START EXERCISE DATA

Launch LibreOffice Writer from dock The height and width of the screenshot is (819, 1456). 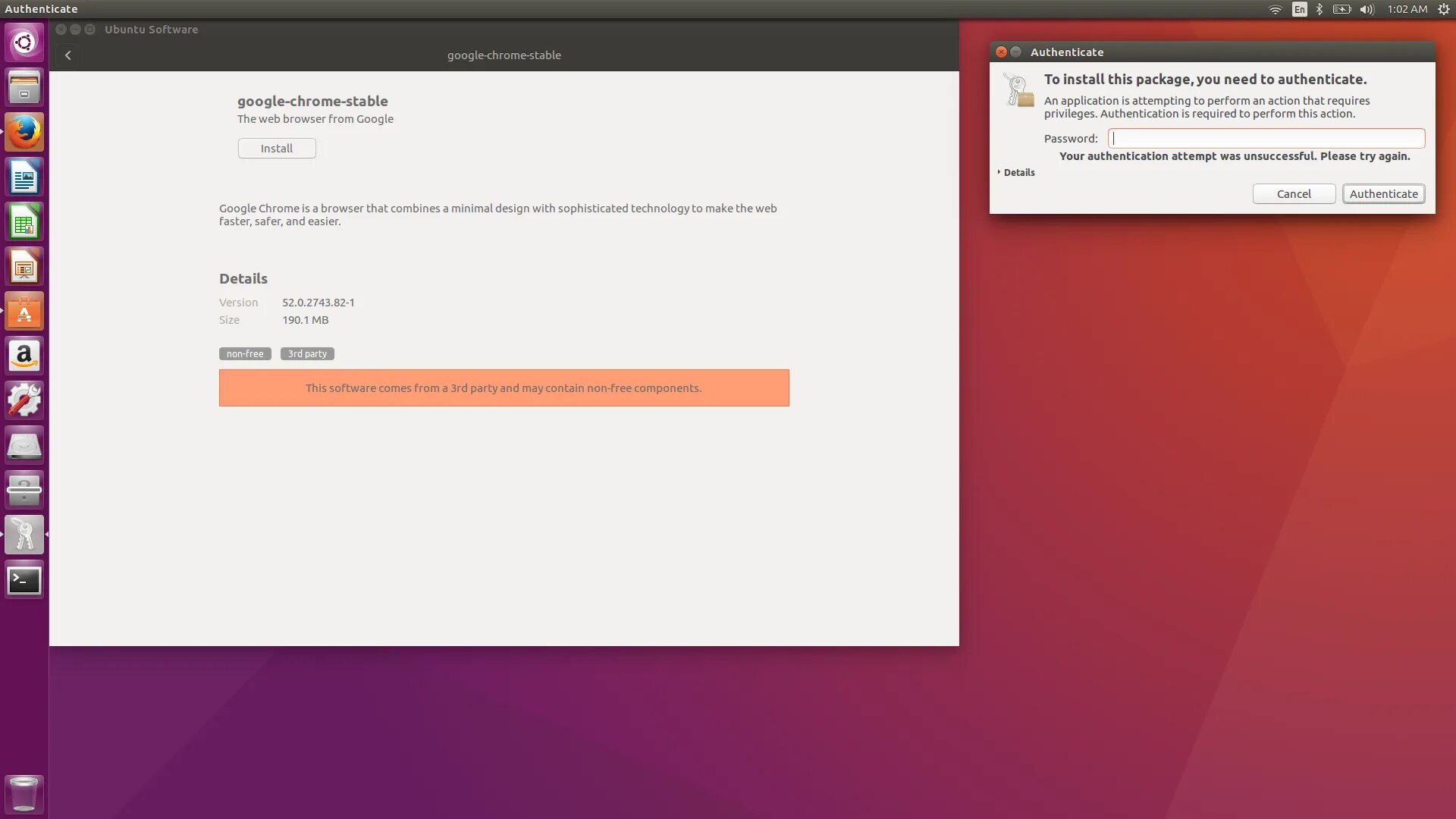24,177
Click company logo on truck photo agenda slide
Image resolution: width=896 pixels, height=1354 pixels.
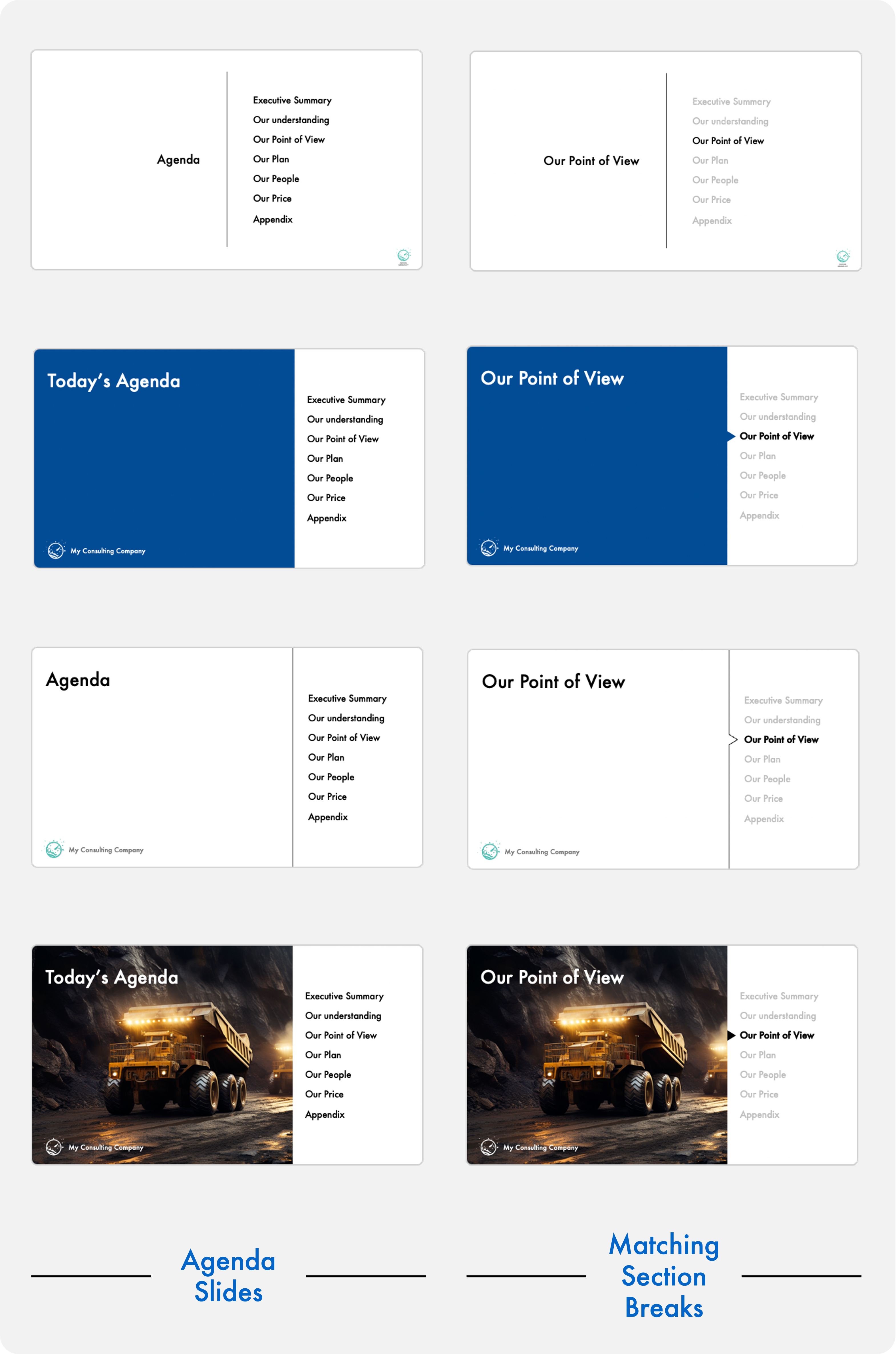pyautogui.click(x=54, y=1146)
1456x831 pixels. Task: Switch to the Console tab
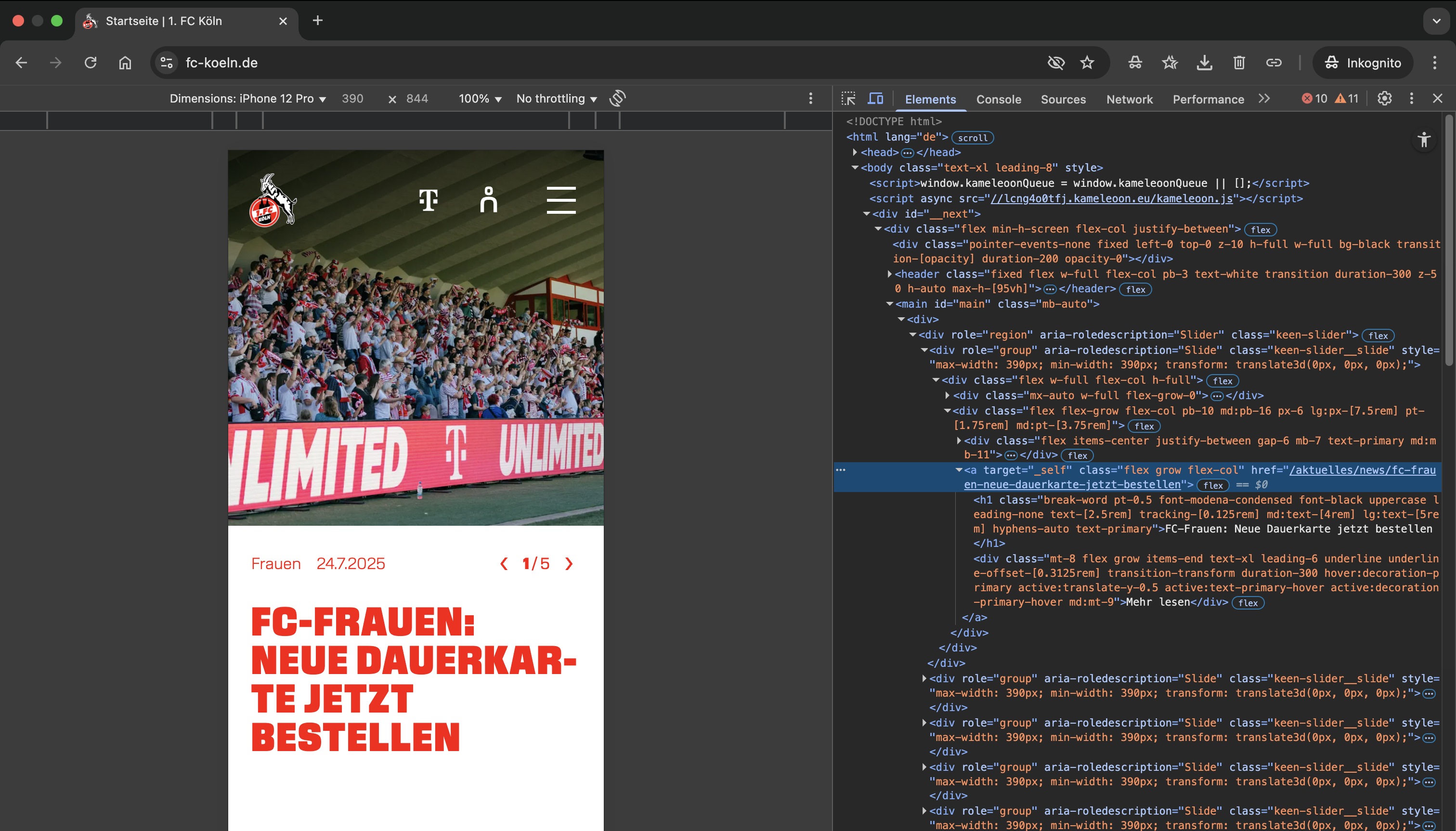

END EXERCISE DATA

__PROBLEM DETAILS__: Only the lines from the one with "Click company logo" through the final line of the data should be written out, exactly and including both ends. Skip the pictures.

__SOLVED PROBLEM__:
Click company logo on truck photo agenda slide
Image resolution: width=896 pixels, height=1354 pixels.
pyautogui.click(x=54, y=1146)
1456x831 pixels. Task: Switch to the Console tab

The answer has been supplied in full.